The two “epics” clocking in at around nine minutes each are perfect metaphors for Matmos’ new style. They each start off with everything on the table - synths wandering in every direction, enormous forefront drums, bizarre orchestration, and a small hard drive’s worth of cut-up samples - then transform into melodic electronic songs and are eventually narrowed down to singular, isolated sounds. That a pedal steel and electric guitar are the sole remains of the near-incoherence at the beginning of “Reconstruction” is a testament to the ultimate truth that mild insanity can be channeled and focused into melodic, accessible music as well as spastic glitch.

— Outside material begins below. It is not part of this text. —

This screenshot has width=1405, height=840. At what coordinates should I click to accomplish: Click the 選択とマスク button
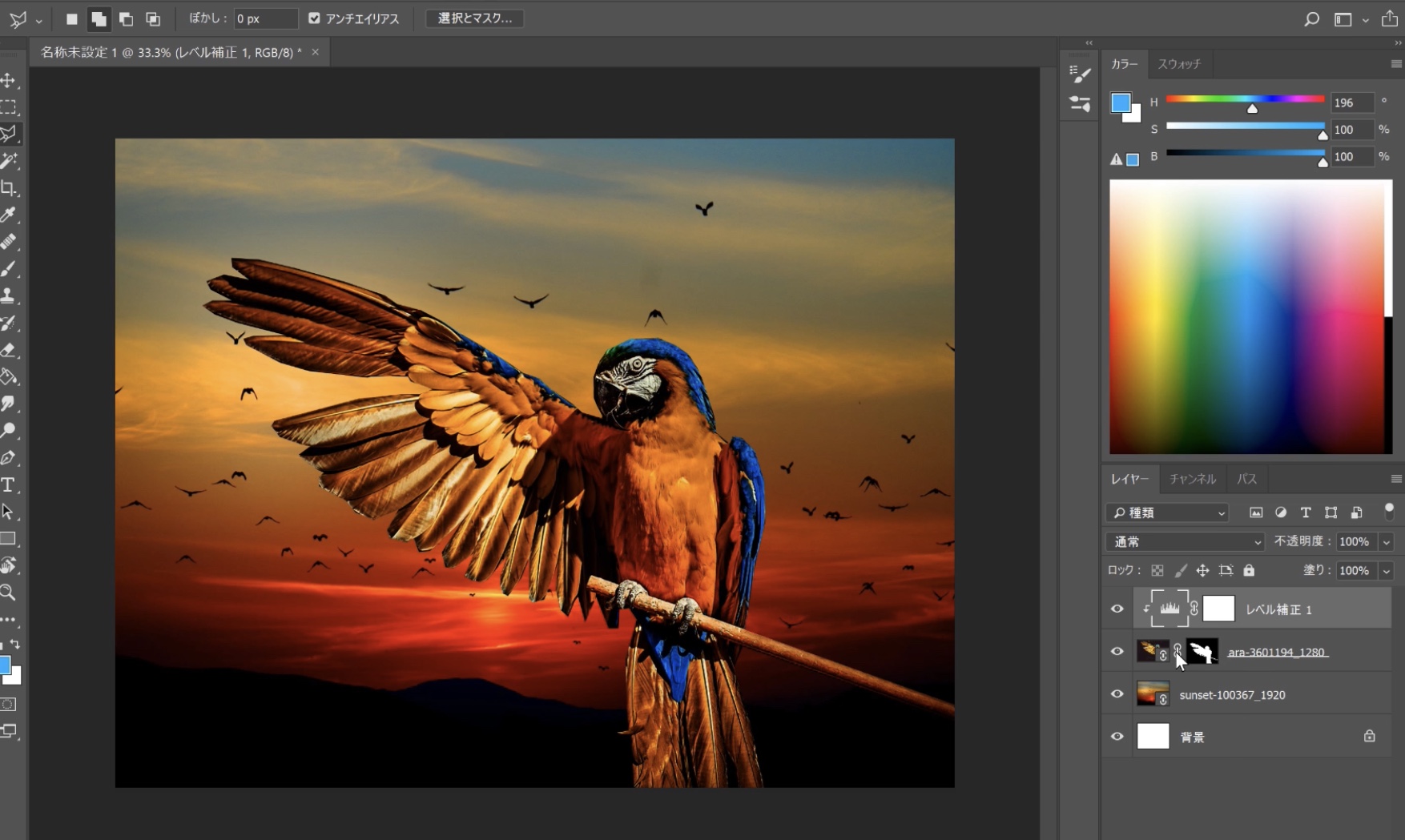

The group hasn’t gone totally soft though. There’s more than enough of said glitch to go around. The most tweaked and twisted of them all is undoubtedly the duo’s rendition of John Philip Sousa’s “The Stars and Stripes Forever.” Mixing a recording of a real marching band with their own instrumentation, some knob-twisting, and the sounds of more than a few participants in their Harvard workshop, the song comes across simultaneously as both an ironic statement on the current state of the US and an undeniably happy and upbeat work. The track is so over the top in its Super Nintendo Sousa schtick that it’s nearly impossible to resist. It should also be noted that the track features some of the finest recorded tuba this side of Pet Sounds.
If nothing else, Matmos are very good to their friends. Only one track sees the group as an actual duo - and despite their explanation, it comes off as little more than a beat-oriented Runzelstirn and Gurgelstock piece - and one other (that opener “Regicide”) sees them with merely the old stand-by Lesser. Also dropping in for appearances are artists ranging from Keith Fullerton Whitman and Blevin Blechtum to David Grubbs and members of the Radar Bros. The most important contributions, however, seem to come from Mark Lightcap. Though I never heard his former band Acetone, I’m very intrigued after hearing his work all over The Civil War. He rounds out a perfect two-thirds of the disc’s tracks and it appears as though he had quite a hand in things.
While Matmos make excellent conceptual composers (and they are certainly getting more recognition than most), they’re even better at conducting (directing, editing, whatever it is they do) than performing themselves. Perhaps it’s the spirit of collaboration that makes these works shine or maybe they just draw enormous amounts of inspiration from the peers. Whatever the case may be, this unreal ensemble has come together under (what I imagine to be) the very tedious, nitpicking eye of the duo and made easily the finest Matmos record to date. A vision that is both the direct product of Daniels and Schmidt’s ever-growing imaginations and also that of the many other artists involved. Perhaps Matmos should roll with the whole army more often.